We've been through a lot together. We bring it all. We don't hold anything back from each other. I think that's the beauty of it.

I think that growth is inevitable when you do things like that, when you bleed and you sweat and you cry together, it's only right that you build together to get to something great, and that's to get over this hump for us.

And then on top of that you've got a coach who embodies everything that we embody, and he kind of puts it on you to let you know that, hey, I'm not taking no slack, and if you don't like it, then you can get up out of here, and that's the type of group we are. We don't want to be babied. We're growth men, we're professionals and we want to be treated like that, and he comes in and he does that, and that helps us a lot.

Q. My question was going to be about Ime. First-year head coach, three elimination games in the last three series, you've won all of them, two of them on the road. You mentioned some of it right there, but just behind a first-year head coach, what's that been like?

MARCUS SMART: It's been fun. He's taught us things that we could learn and we taught him things. We knew that him being his first time, it wasn't going to be easy. It was going to be hard. That's just how it is, and that's just the team we are, and that's the mentality we picked up from him. He did not want it to be easy. He didn't ask for it, he didn't cry about the circumstances. He didn't cry about where we were in the standings early on in this year. He just stayed on us to keep going. When you've got a coach like that, it's kind of hard not to follow because you don't want to be that guy that's the one, oh, man, here we go, we this, we this, when everybody else is moving forward. I'm just happy for him. His first year to be able to get to the Eastern Conference Finals after the beginning of the year we had and then get past the Eastern Conference Finals, man, it's amazing.

Q. Obviously still have a road ahead of you against a team like the Warriors, but when you look back at beating the Nets and beating the defending champs and now beating the No. 1 team on the road in Game 7, what sticks out in your mind as far as the challenging you've overcome specifically and the opponents you've taken down?

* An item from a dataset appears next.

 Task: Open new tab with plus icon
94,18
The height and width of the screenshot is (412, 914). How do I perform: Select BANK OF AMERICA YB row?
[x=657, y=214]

MARCUS SMART: That no matter what adversity is put in front of us, no obstacle, no loop, we're going to get through it, we're going to get over it, we're going to get around it. That was just how we live our lives on the court. We really, truly believe that. We know we're going up against a great team with the Warriors, great players, great organization. They have the track record to prove it. They know exactly what it takes. They've been here. They're vets. We know we've got a long road in front of us, but we're up for the challenge.